LLM multi-model routing spreads traffic across two or more model providers so a single-vendor outage, price change, or policy shift does not stop production. The pattern is simple in principle and complicated in practice because different providers have different token formats, streaming semantics, tool-call schemas, and safety-refusal patterns. This piece walks through the six invariants that hold regardless of provider (identity resolution, classification, policy, audit, idempotency, and response normalization) and the three variances that do not (token accounting, streaming chunking, and tool-call format).

ByParminder Singh· Founder & CEO, DeepInspect Inc.
Platform & Architecturellm-routermulti-modelai-architectureai-gatewayanthropicopenaibedrock
LLM multi-model routing: the invariants that hold when you serve traffic from more than one provider

Serving LLM traffic from more than one provider decouples the deployer from a single vendor's pricing, availability, and policy decisions. The architecture is a router in front of two or more upstream endpoints (OpenAI, Anthropic, Bedrock, Azure OpenAI, Vertex, self-hosted vLLM). The router picks the endpoint per request. The invariants below hold regardless of which endpoint the router picks. The variances below require provider-specific handling.

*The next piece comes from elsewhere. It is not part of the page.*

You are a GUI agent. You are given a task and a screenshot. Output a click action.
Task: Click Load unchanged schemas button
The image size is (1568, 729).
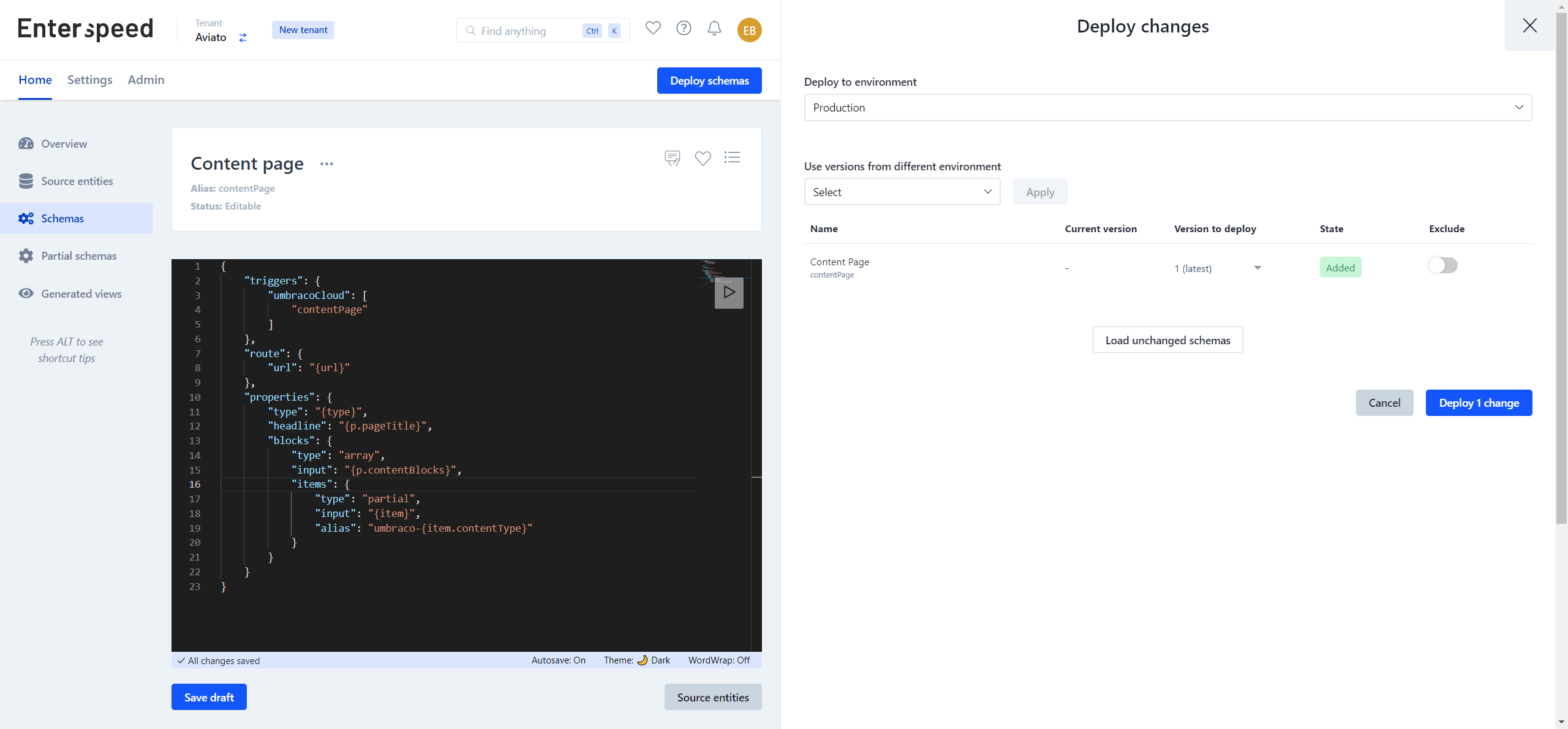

I want to walk through the six invariants (what the deployer controls) and the three variances (what the providers control).

Invariant one: identity resolution

The caller identity resolves at the gateway, before the routing decision. The verified identity, role, and authorization context attach to the request as metadata. This invariant is deployer-controlled because the credential and the IdP live in the deployer's environment, not the provider's. Every provider sees the request as coming from the deployer's outbound identity; no provider sees the natural-person identity behind it.

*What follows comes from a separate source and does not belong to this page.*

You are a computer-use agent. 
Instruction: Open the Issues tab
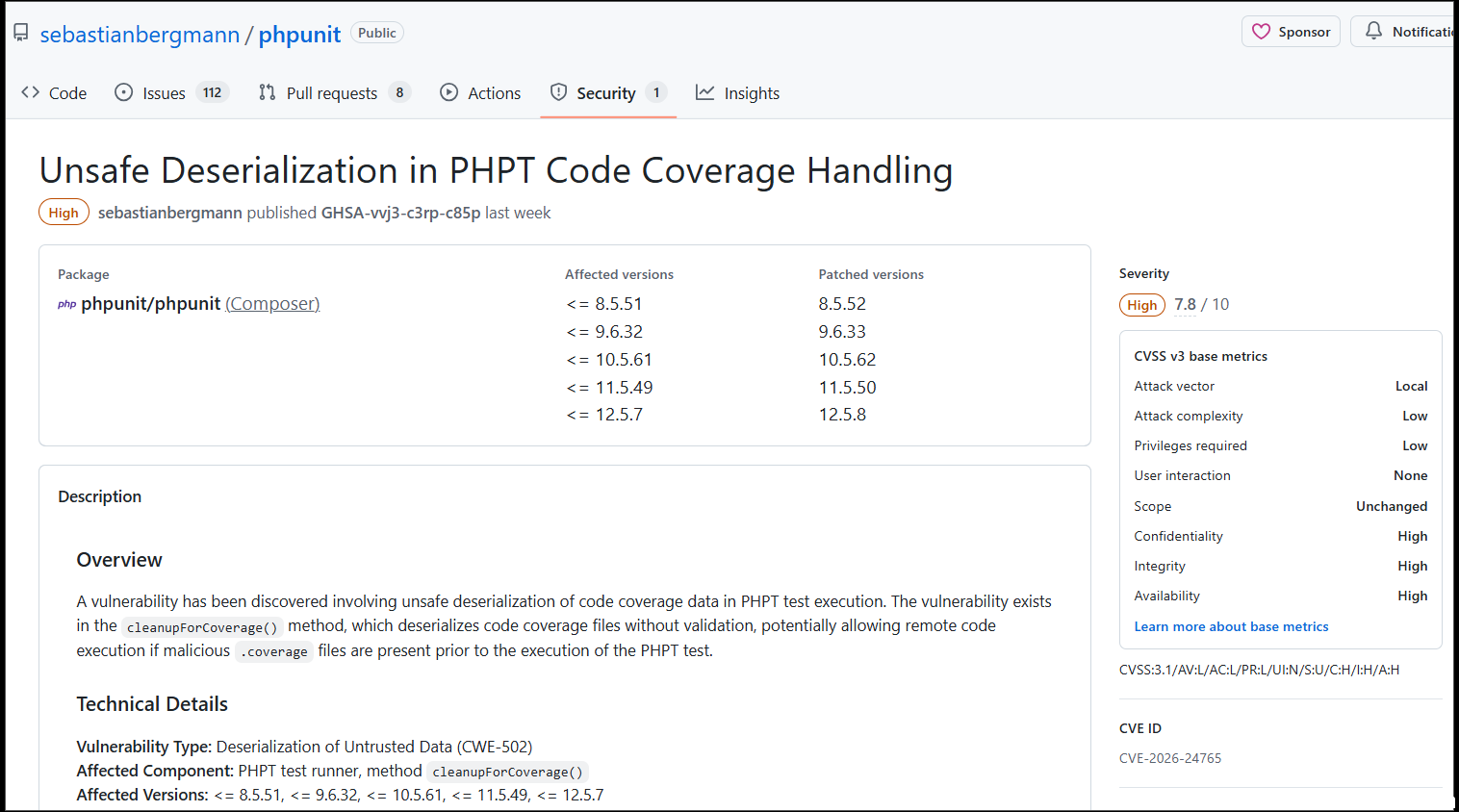[164, 93]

The compliance implication is that the deployer owns the identity binding for the audit record. Provider logs record the deployer's API key; the deployer's audit record records the natural person. See the llm-inference-gateway piece for the resolution sequence.

Invariant two: data classification

The prompt is classified before it leaves the gateway. The classification result attaches to the request context and constrains which upstream endpoints the router can pick. A PHI classification limits the authorized set to BAA-covered endpoints; a PCI classification limits it to PCI-scoped endpoints; an internal-restricted classification limits it to self-hosted endpoints.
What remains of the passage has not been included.